What this task involves.
Restate the entries word for word, leaving nothing out.

(Data extracted from a collection)
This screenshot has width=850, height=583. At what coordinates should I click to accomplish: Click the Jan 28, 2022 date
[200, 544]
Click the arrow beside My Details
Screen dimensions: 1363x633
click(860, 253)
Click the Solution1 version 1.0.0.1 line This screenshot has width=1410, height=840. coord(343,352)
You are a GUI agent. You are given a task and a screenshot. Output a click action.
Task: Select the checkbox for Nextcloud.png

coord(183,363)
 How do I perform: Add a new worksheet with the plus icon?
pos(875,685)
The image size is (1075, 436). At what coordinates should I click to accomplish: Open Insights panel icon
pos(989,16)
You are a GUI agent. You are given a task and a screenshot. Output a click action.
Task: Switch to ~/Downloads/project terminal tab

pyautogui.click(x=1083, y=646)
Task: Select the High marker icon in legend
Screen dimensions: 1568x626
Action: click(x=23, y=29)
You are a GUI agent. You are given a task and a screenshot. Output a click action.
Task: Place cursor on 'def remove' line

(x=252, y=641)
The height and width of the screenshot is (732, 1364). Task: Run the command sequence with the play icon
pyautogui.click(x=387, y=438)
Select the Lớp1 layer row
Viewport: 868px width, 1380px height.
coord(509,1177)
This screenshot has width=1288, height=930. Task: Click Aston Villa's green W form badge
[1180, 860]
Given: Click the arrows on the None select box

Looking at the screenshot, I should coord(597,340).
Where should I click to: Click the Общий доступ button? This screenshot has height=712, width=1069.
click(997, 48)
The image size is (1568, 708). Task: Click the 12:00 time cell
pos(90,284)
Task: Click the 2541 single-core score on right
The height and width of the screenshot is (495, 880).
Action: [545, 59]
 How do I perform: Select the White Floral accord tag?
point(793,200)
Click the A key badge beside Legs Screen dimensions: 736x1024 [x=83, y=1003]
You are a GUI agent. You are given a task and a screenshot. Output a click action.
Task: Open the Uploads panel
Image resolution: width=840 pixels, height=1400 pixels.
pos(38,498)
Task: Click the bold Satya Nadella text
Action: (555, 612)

Answer box.
This screenshot has width=850, height=583. At what coordinates should I click to accomplish: Click the Jan 28, 2022 date
[200, 544]
Click the arrow beside My Details
Screen dimensions: 1363x633
click(860, 253)
Click the Solution1 version 1.0.0.1 line This screenshot has width=1410, height=840. coord(343,352)
You are a GUI agent. You are given a task and a screenshot. Output a click action.
Task: Select the checkbox for Nextcloud.png

coord(183,363)
 How do I perform: Add a new worksheet with the plus icon?
pos(875,685)
The image size is (1075, 436). At what coordinates should I click to accomplish: Open Insights panel icon
pos(989,16)
You are a GUI agent. You are given a task and a screenshot. Output a click action.
Task: Switch to ~/Downloads/project terminal tab

pyautogui.click(x=1083, y=646)
Task: Select the High marker icon in legend
Screen dimensions: 1568x626
Action: click(x=23, y=29)
You are a GUI agent. You are given a task and a screenshot. Output a click action.
Task: Place cursor on 'def remove' line

(x=252, y=641)
The height and width of the screenshot is (732, 1364). Task: Run the command sequence with the play icon
pyautogui.click(x=387, y=438)
Select the Lớp1 layer row
Viewport: 868px width, 1380px height.
coord(509,1177)
This screenshot has width=1288, height=930. Task: Click Aston Villa's green W form badge
[1180, 860]
Given: Click the arrows on the None select box

Looking at the screenshot, I should coord(597,340).
Where should I click to: Click the Общий доступ button? This screenshot has height=712, width=1069.
click(997, 48)
The image size is (1568, 708). Task: Click the 12:00 time cell
pos(90,284)
Task: Click the 2541 single-core score on right
The height and width of the screenshot is (495, 880).
Action: [545, 59]
 How do I perform: Select the White Floral accord tag?
point(793,200)
Click the A key badge beside Legs Screen dimensions: 736x1024 [x=83, y=1003]
You are a GUI agent. You are given a task and a screenshot. Output a click action.
Task: Open the Uploads panel
Image resolution: width=840 pixels, height=1400 pixels.
pos(38,498)
Task: Click the bold Satya Nadella text
Action: (555, 612)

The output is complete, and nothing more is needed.